The conversion and d.e. were determined by GC-MS using an HP-5MS column (30 m × 0.25 mm × 0.25 μm, Agilent, Santa Clara, CA, USA). A 1 µL sample was injected with helium as the carrier gas (flow rate: 1.7 mL/min) using a 10:1 split ratio, and injection was performed at 300 °C. The temperature program included a ramp of 20 °C/min from 40 °C to 325 °C, followed by a 5 min hold at 325 °C. The mass spectrometer operated as the detector, utilizing electron ionization (EI) at 70 eV and maintaining an ion source temperature of 200 °C. Fragment ions were detected within the 35–500 Da range.
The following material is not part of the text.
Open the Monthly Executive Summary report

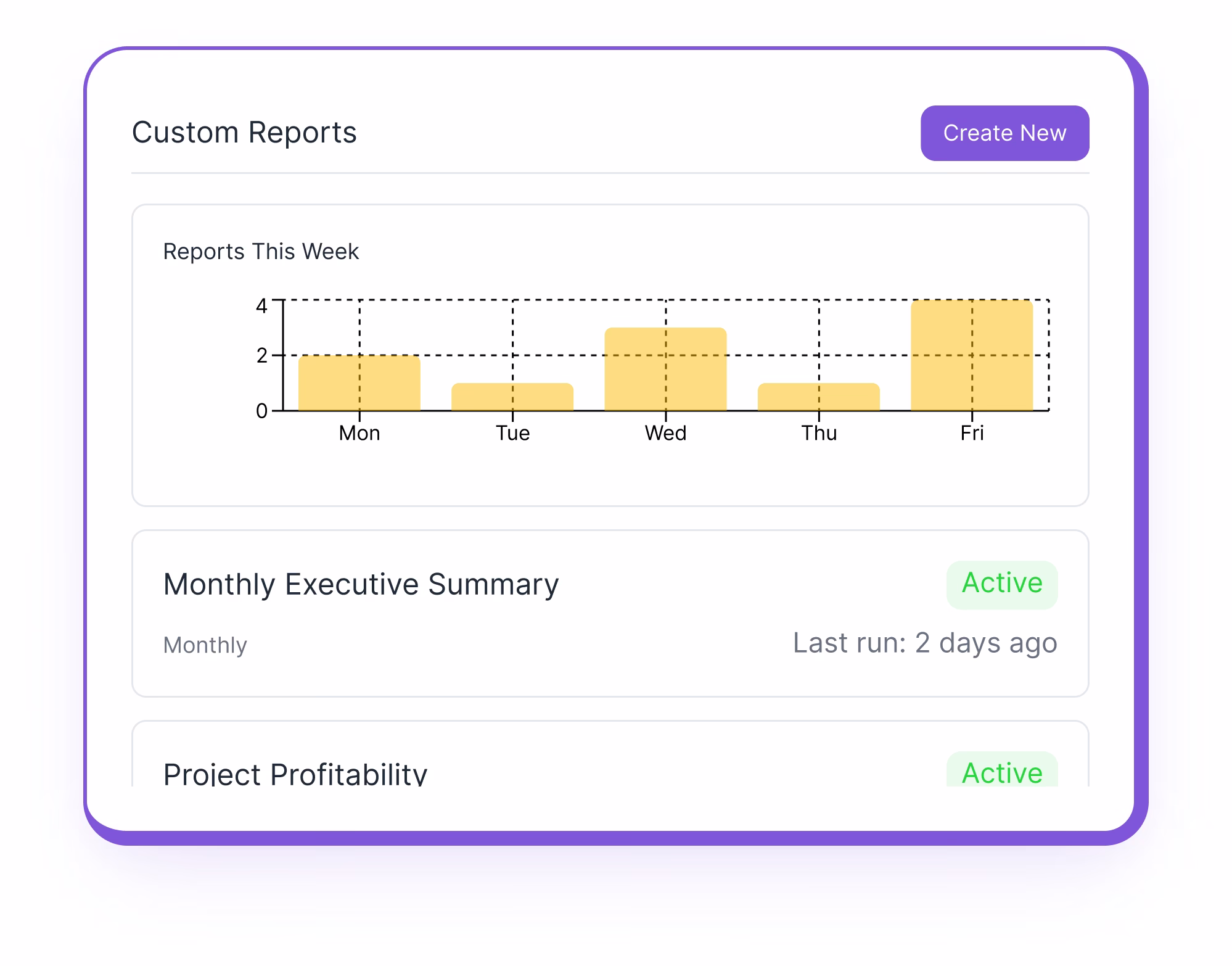coord(360,583)
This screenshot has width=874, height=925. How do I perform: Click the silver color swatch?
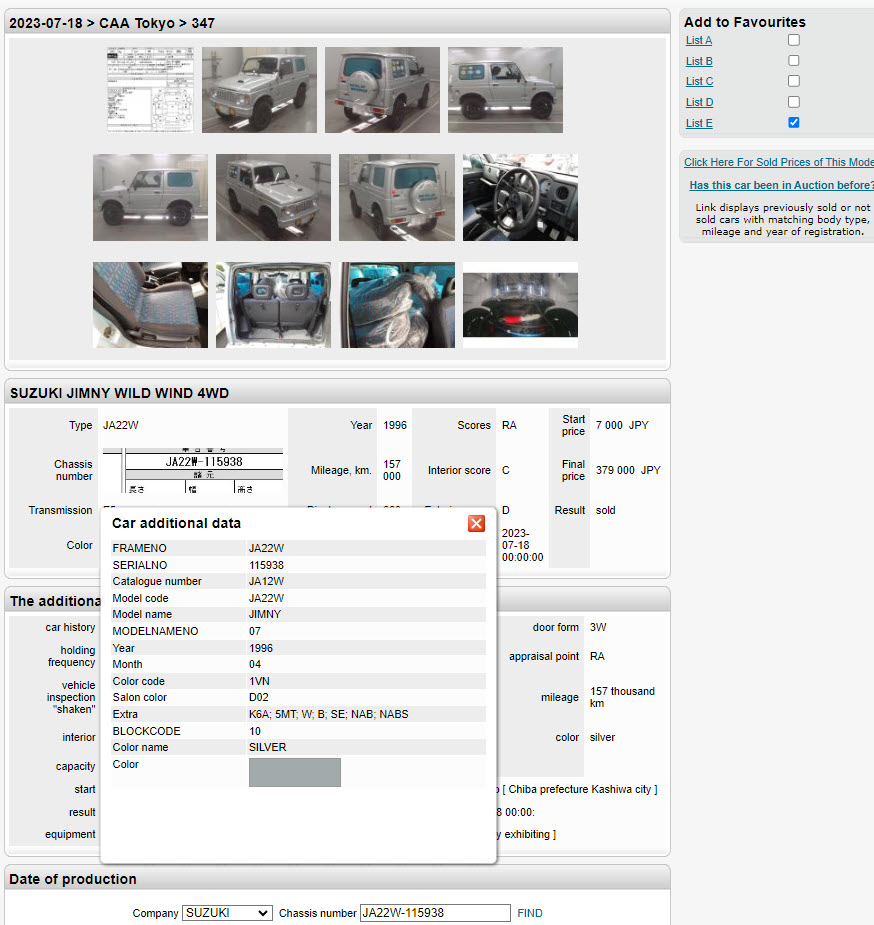pos(295,772)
Retention times were 6.9 min for mesitylene (internal standard), 11.9 min for R-carvone, 11.2 min for 2R,5R-dihydrocarvone, and 11.3 min for (2S,5R)-dihydrocarvone.
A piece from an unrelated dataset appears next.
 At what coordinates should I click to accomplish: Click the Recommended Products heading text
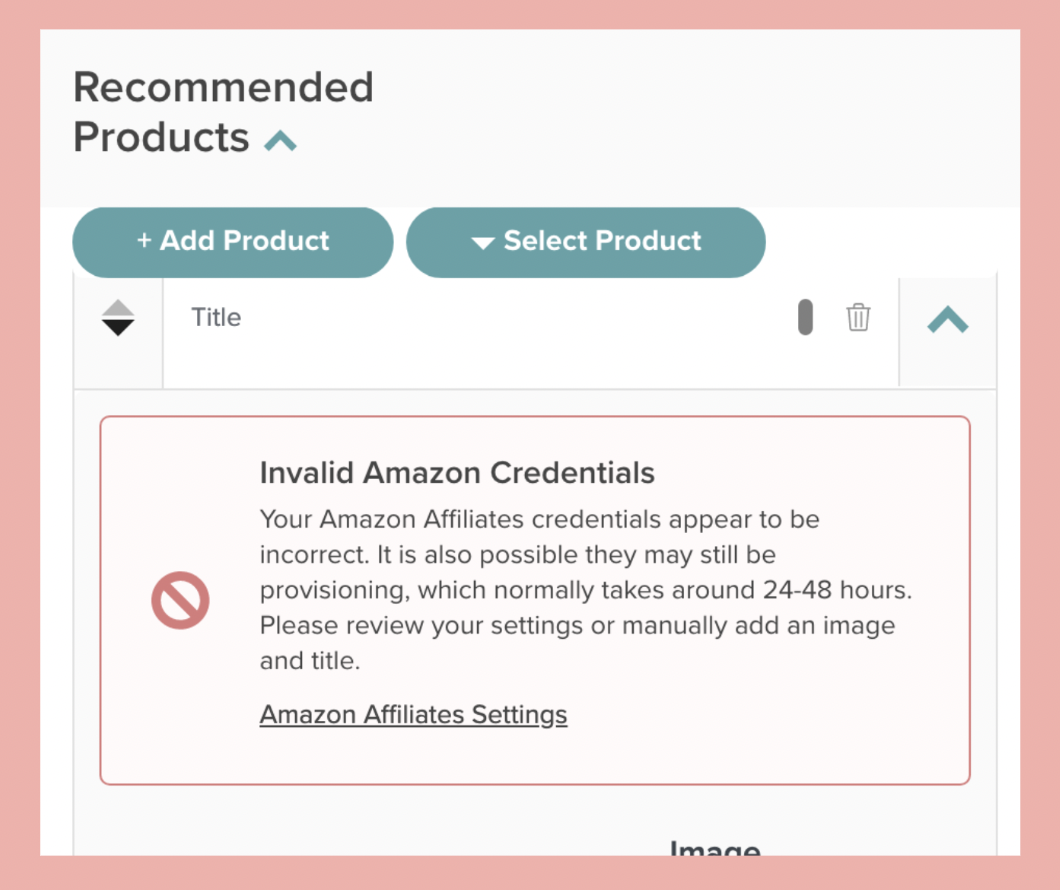pyautogui.click(x=223, y=110)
The chromatogram for commercial dyhidrocarvone was obtained by GC-MS (Shimadzu GC2010 Plus, MS2010 Plus, Hercule, CA, USA) in electron ionization mode (70 eV). A 1.0 μL sample was injected into a DB5 column (30 m × 0.25 mm × 0.25 μm) with injector and interface temperatures of 250 °C and 270 °C. The oven temperature was held at 90 °C for 4 min, then ramped to 280 °C at 10 °C/min (held for 5 min), followed by an increase to 300 °C (held for 10 min). The total analysis time was 40 min. Helium (0.75 mL/min) was used as a carrier gas with a split ratio of 20:1. Fragment ions were detected between 40 and 550 Da.
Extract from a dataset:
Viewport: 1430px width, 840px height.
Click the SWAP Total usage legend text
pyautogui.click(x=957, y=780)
3.9. Analysis of Thermostability

Unfolding temperatures (T_m) for all enzymes were determined in various conditions as follows: in 50 mM Tris-HCl, pH 7.5; in the presence of cosolvents (ethanol, DMSO, and methanol) at different concentrations (5–50% v/v); and at different pH values by using three different buffers (50 mM acetate buffer for pH 4.0 and 5.0, 50 mM KP_i buffer for pH 6.0 and 7.0, and 50 mM Tris-HCl buffer for pH 8.0 and 9.0). For assessing thermostability, the ThermoFAD procedure was utilized, which depends on the fluorescence of the bound flavin cofactor [41]. Samples of 20 μL were used, containing 10 μM enzyme. The measurements were carried out in an RT–PCR machine (CFX96–Bio-Rad, Hercule, CA, USA) using an excitation filter setting of 450–490 nm and emission filter setting of 515–530 nm. The fluorescence was monitored while ramping the temperature from 25 °C until 90 °C at 0.5 °C per 30 s. Each reported T_m is based on two measurements.

4. Conclusions

The five selected fungal ERs could be well expressed as soluble and functional flavoenzymes in a bacterial expression host. Characterization of the ERs revealed that they indeed function as OYE-type ERs. They all prefer NADPH as an electron donor and each OYE was shown to be efficient in reducing one or more of the tested compounds. Except for one fungal ER, LtOYE, all other studied ERs displayed much higher thermostabilities when compared with the prototype ER, OYE1. CtOYE and OpOYE were shown to be the most stable, with melting temperatures of >60 °C. This again confirms that mining enzymes from thermophilic organisms is efficient in expanding the toolbox of available robust biocatalysts.

Substrate screening revealed that AtOYE exhibits a rather broad substrate scope, being active on all tested compounds. TtOYE showed relatively high catalytic efficiencies. Using R-carvone, both enzymes, AtOYE and TtOYE, promoted almost the complete conversion into the product desired. The data show that with this newly identified set of OYEs, new robust biocatalysts have been identified with attractive biocatalytic properties.